### Task objective
Please return exactly the line that contains "Instruction: Select the active" and every line after it, through the last line of the records below, with no pictures.

--- Supplied data Enclosed Below ---

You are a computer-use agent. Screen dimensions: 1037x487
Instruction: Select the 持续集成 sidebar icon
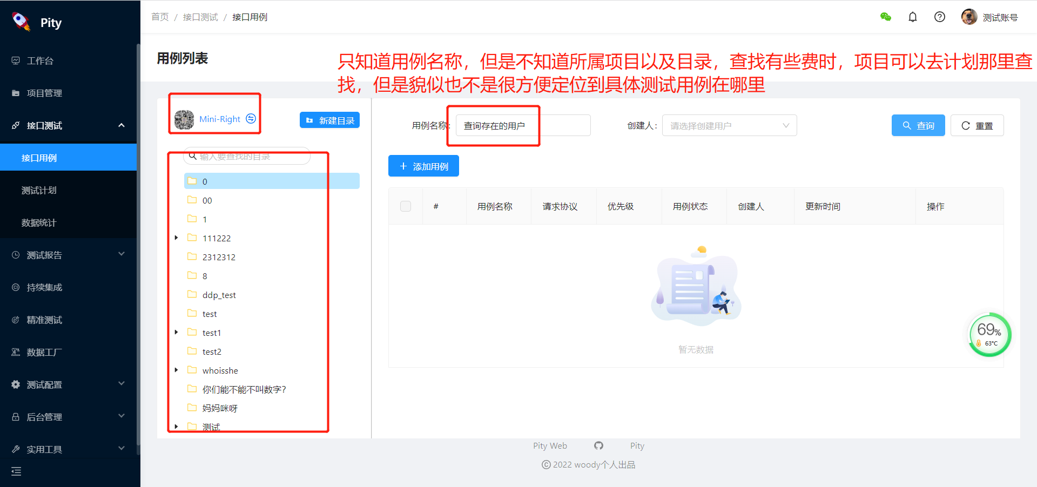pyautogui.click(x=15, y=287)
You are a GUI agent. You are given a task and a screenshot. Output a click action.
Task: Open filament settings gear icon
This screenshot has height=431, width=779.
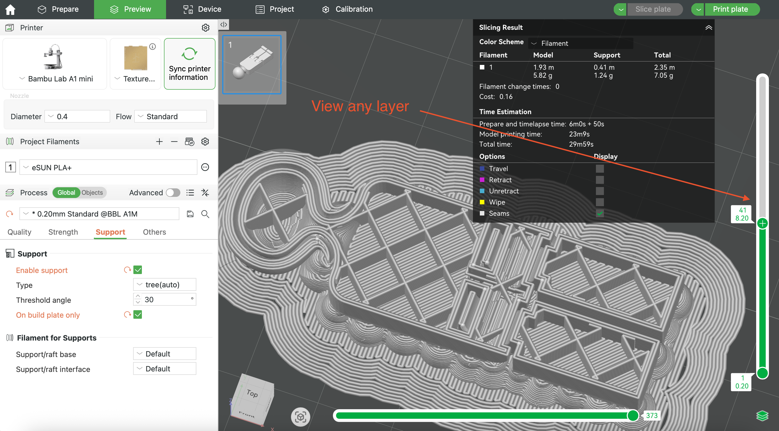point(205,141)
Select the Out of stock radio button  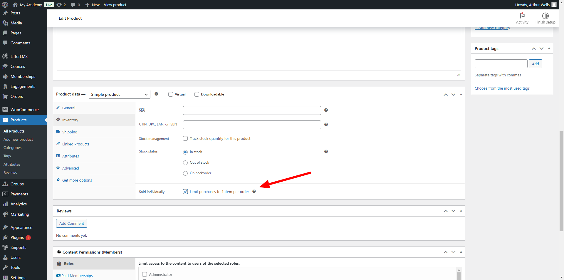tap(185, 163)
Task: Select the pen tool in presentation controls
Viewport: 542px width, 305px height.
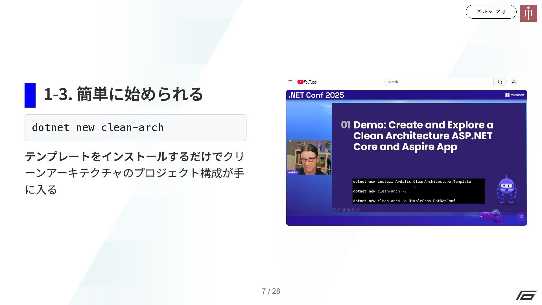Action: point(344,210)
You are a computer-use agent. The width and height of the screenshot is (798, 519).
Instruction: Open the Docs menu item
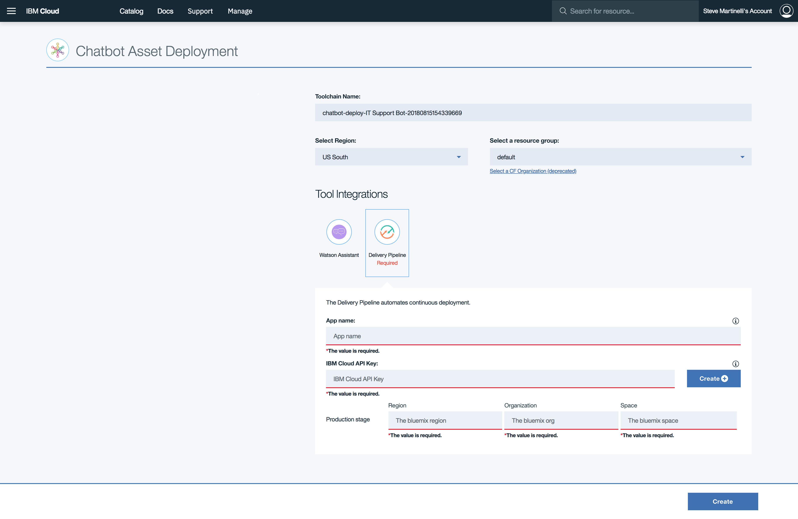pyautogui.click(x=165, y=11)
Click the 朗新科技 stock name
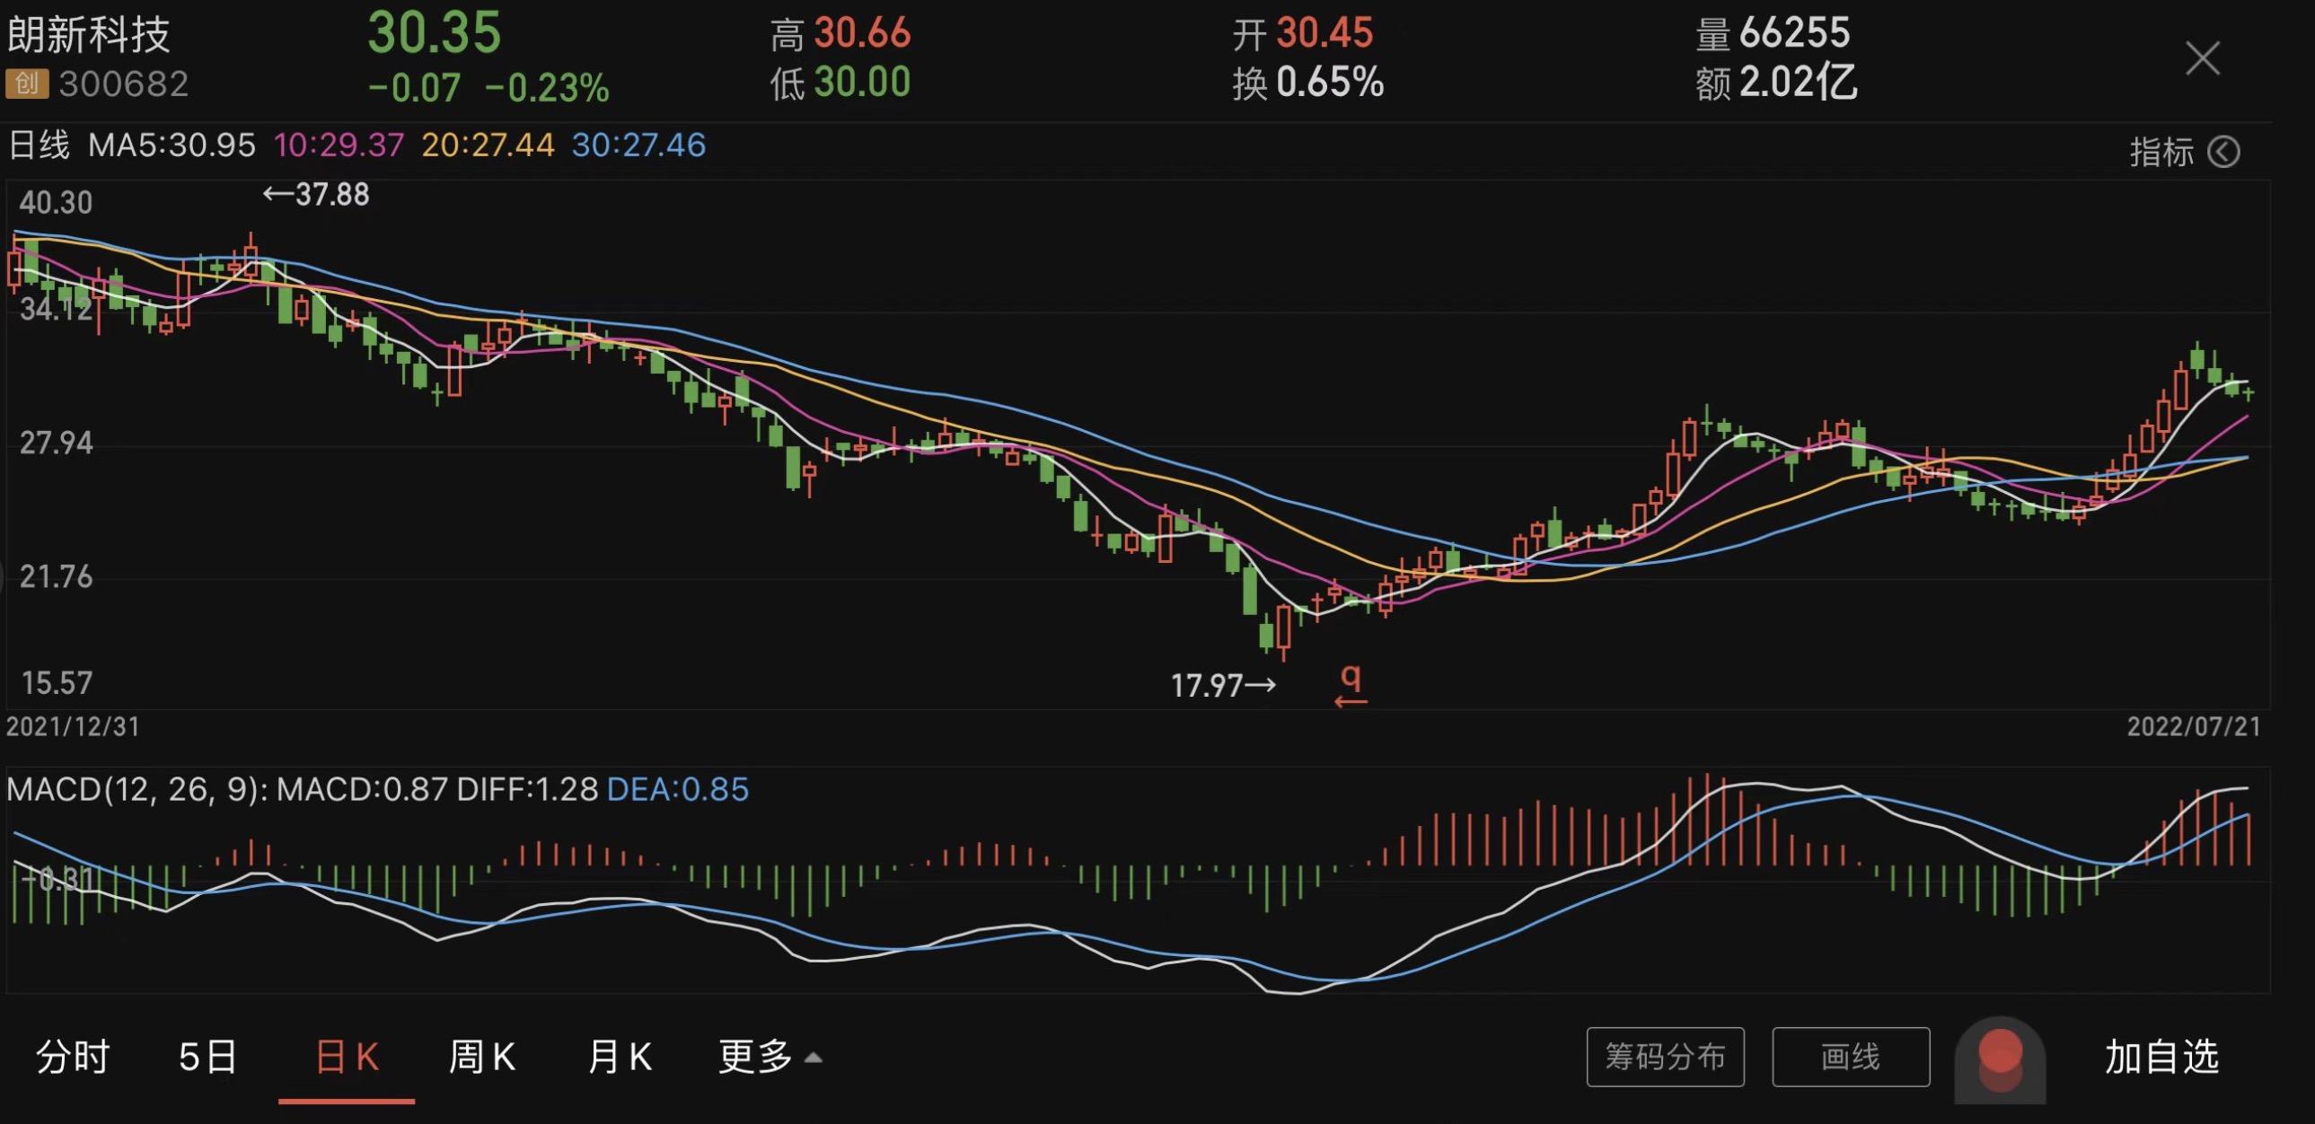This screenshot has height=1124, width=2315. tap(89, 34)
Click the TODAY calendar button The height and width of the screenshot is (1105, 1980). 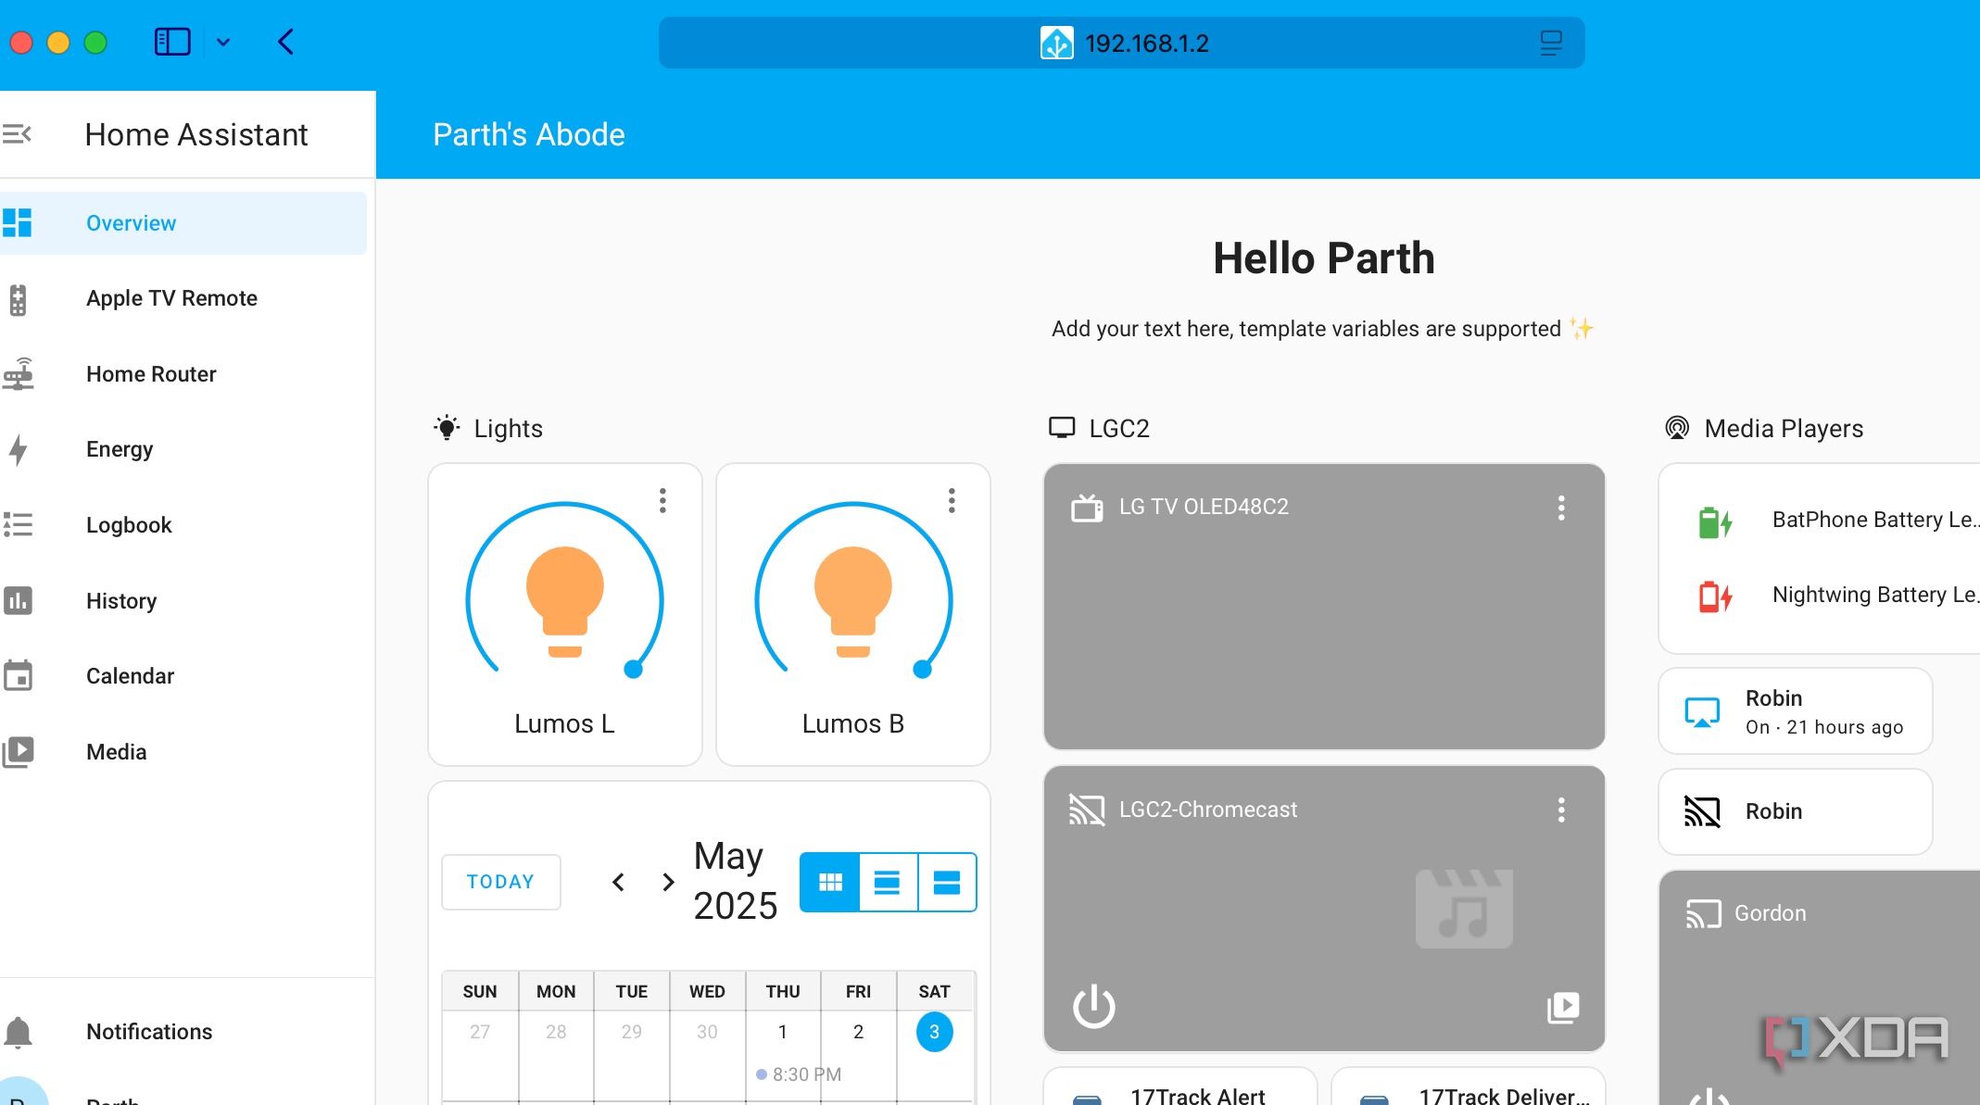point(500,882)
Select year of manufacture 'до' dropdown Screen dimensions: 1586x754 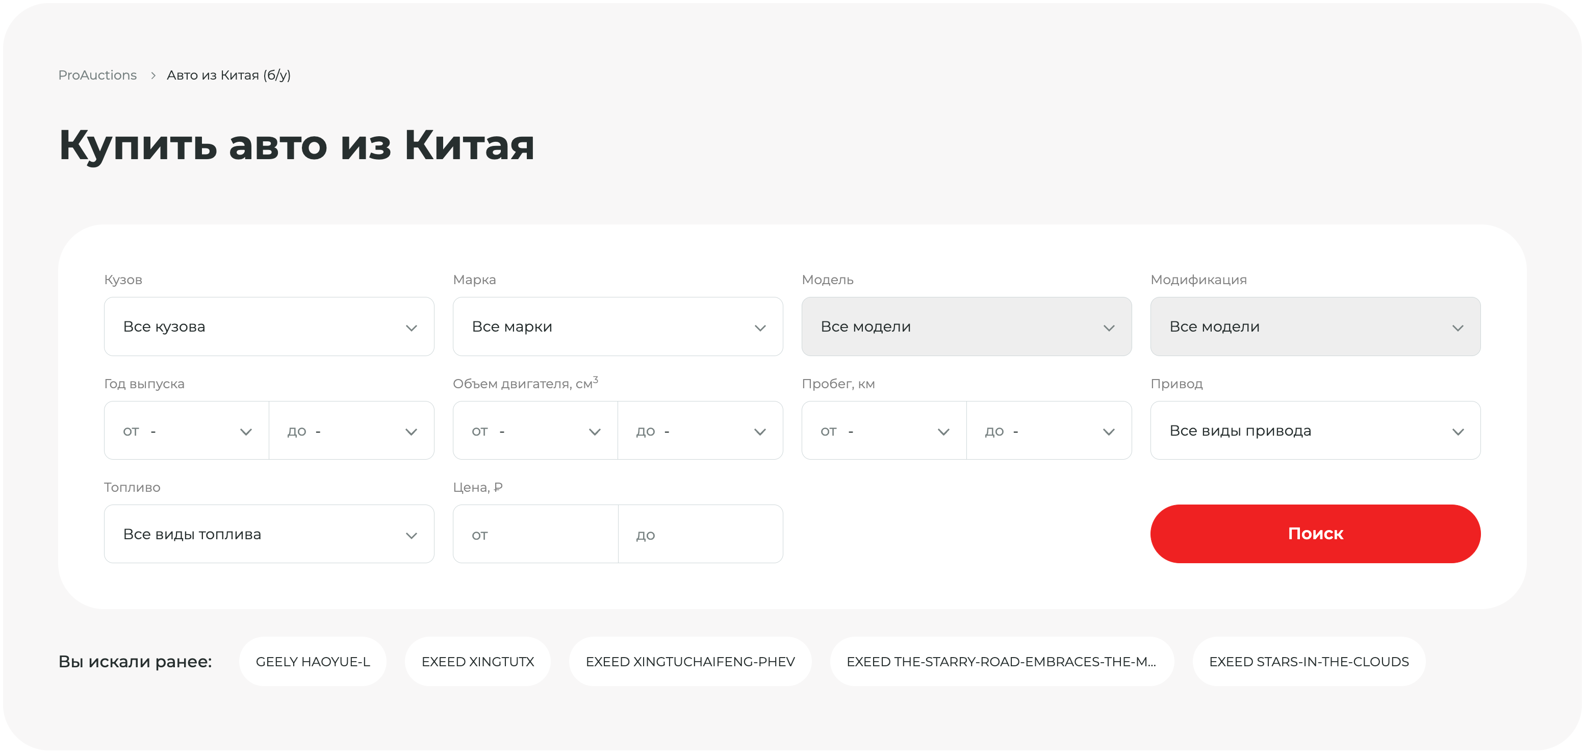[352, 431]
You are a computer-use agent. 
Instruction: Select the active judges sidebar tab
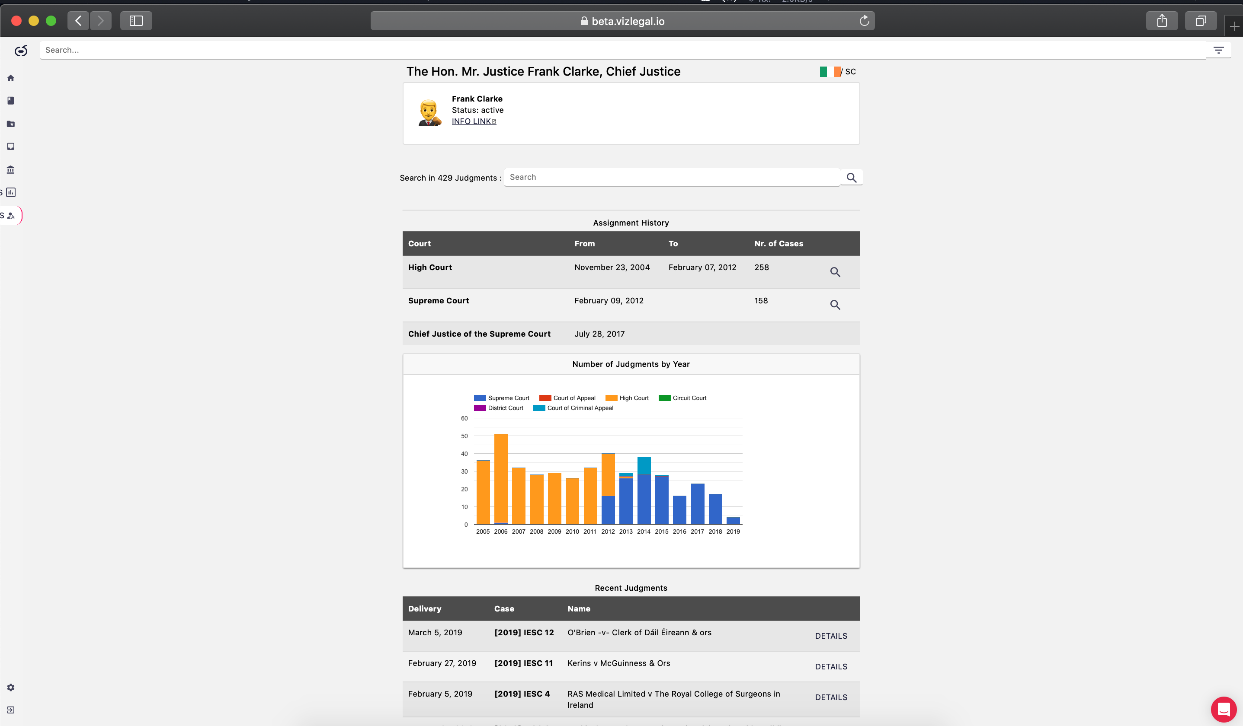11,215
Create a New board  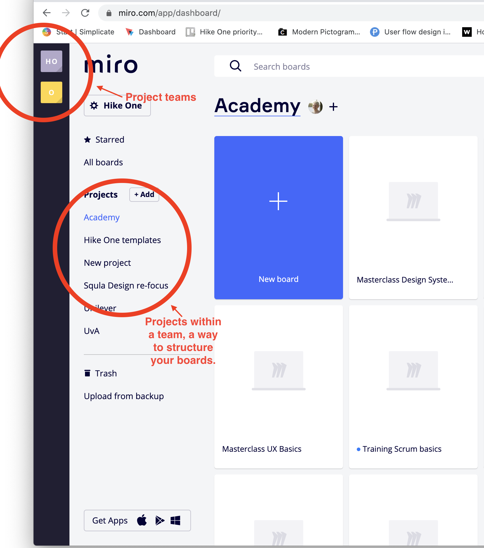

--- End of Enclosed Supplied data ---

### Task solution
Instruction: Select the active judges sidebar tab
11,215
Create a New board  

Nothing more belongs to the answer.